La escuela psicoanalítica, por último, considera al folklore humano un medio de elaboración simbólica a través del lenguaje mágico-afectivo, semejante al de los sueños. Las raíces del cuento están, a su juicio, en sueños y deseos infantiles reprimidos, en impulsos subconscientes, angustias, etc. Freud halló que la influencia de la afectividad y el deseo sobre la imaginación producían la aparición de complejos que adquirían manifestación colectiva al concretarse en relatos compensadores: el incesto de Edipo; el viaje al más allá (Orfeo) o por los aires (Icaro), la invisibilidad (Giges), etc. En general, su lectura de los materiales narrativos tradicionales privilegió la búsqueda de simbología sexual. Un buen ejemplo es la interpretación de Erich Fromm (en El lenguaje olvidado. Buenos Aires, Hachette, 1951) de Caperucita Roja como símbolo de la menstruación, del momento en que la niña se transforma en mujer y debe afrontar su vida sexual adulta. Las advertencias de "no salirse del camino" y de “no caerse y romper la botella" son claras prevenciones contra la pérdida de la virginidad y toda la historia hace del acto sexual un acto de canibalismo en que el macho devora a la hembra. El castigo final del lobo, sin embargo, otorga la victoria definitiva a las mujeres, "exactamente al revés de lo que ocurre en el mito de Edipo".

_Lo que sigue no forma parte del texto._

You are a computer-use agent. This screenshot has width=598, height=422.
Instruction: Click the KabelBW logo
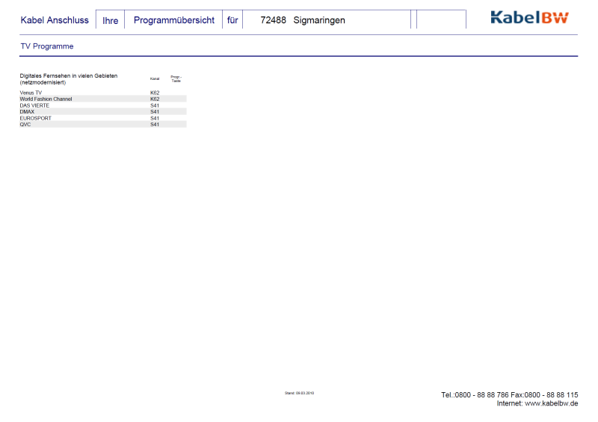(529, 18)
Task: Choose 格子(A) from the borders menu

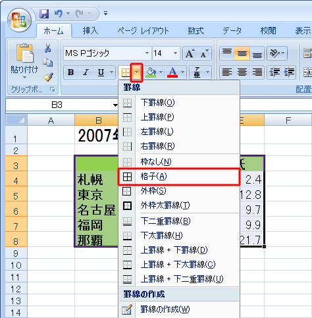Action: point(179,176)
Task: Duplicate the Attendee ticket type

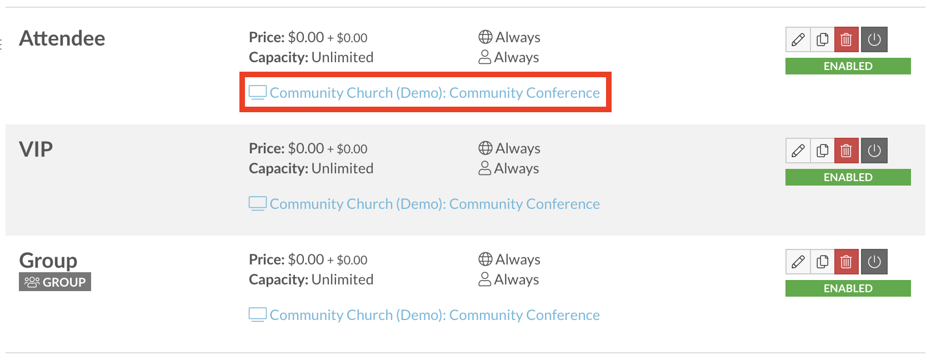Action: coord(822,39)
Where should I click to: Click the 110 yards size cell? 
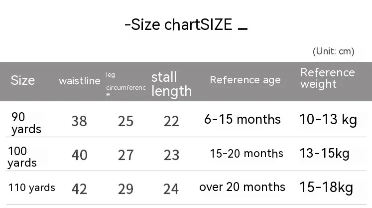32,188
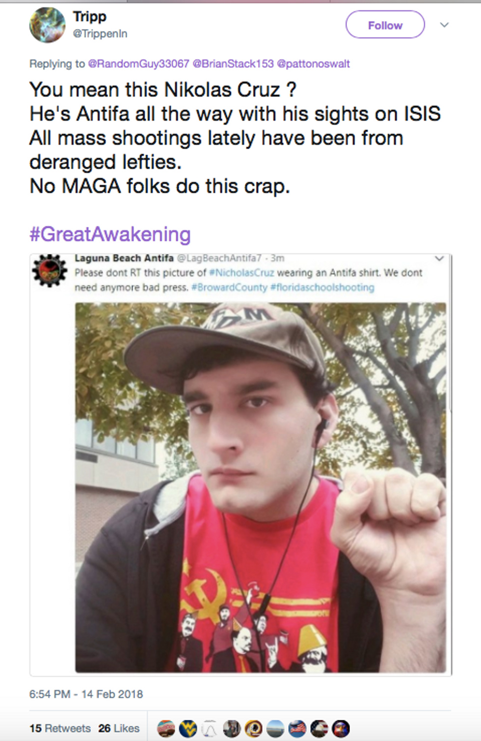Expand the embedded tweet's chevron menu
481x741 pixels.
(x=439, y=258)
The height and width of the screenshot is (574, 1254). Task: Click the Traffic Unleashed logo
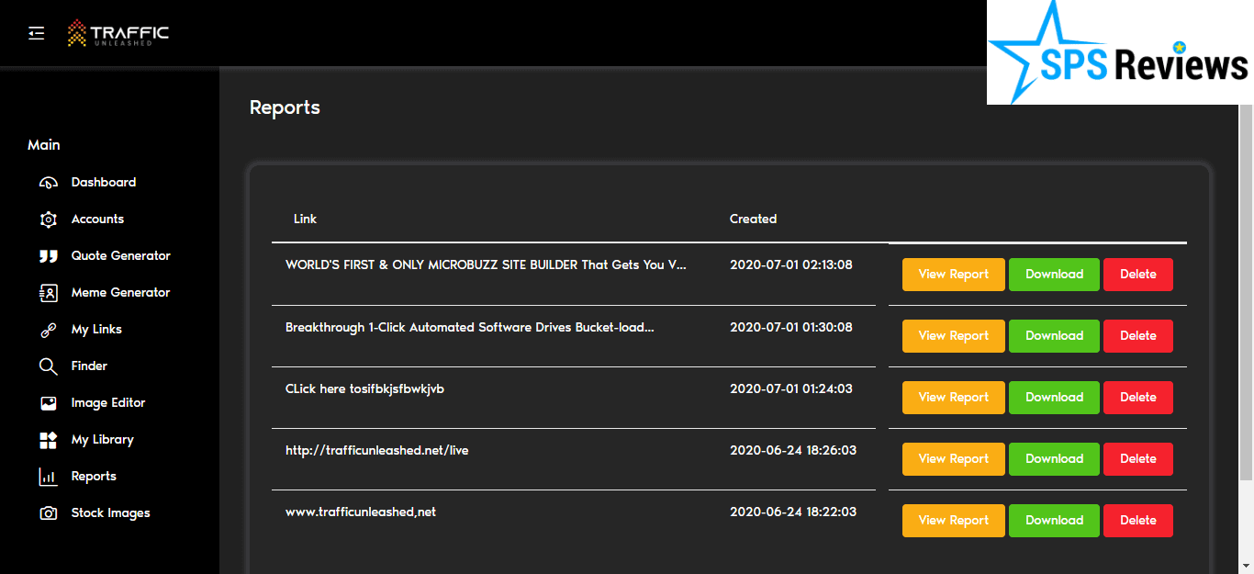118,34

Fue un norteamericano, sin embargo, el encargado de sistematizar mejor las posibilidades del método histórico geográfico: el profesor Stith Thompson. Discípulo de los maestros finlandeses, su aporte importante fue ampliar la clasificación de cuentos-tipo maravillosos publicada por Antti Aarne en 1910 (era la tercera entrega de los FFC) que dio origen a Los tipos del cuento popular. Clasificación y bibliografía (FFC n» . 74, 1928). Editó luego, entre 1932 y 1936, su famoso Índice de motivos de la literatura folklórica. Una clasificación de la narrativa en cuentos folklóricos, baladas, mitos, fábulas, romances medievales, ejemplos, fabliaux, chistes y leyendas locales, que constaba de 6 volúmenes y que amplió por ejemplo con material hispanoamericano en la segunda edición, de Copenhague, 1955-1959. Fue Presidente de la Asociación Americana de Folklore (1937-1940) y dirigió desde 1939 las Folklore series de la Universidad estadounidense de Indiana. Su estudio más abarcador sobre el tema apareció en 1946 bajo el título de El cuento folklórico.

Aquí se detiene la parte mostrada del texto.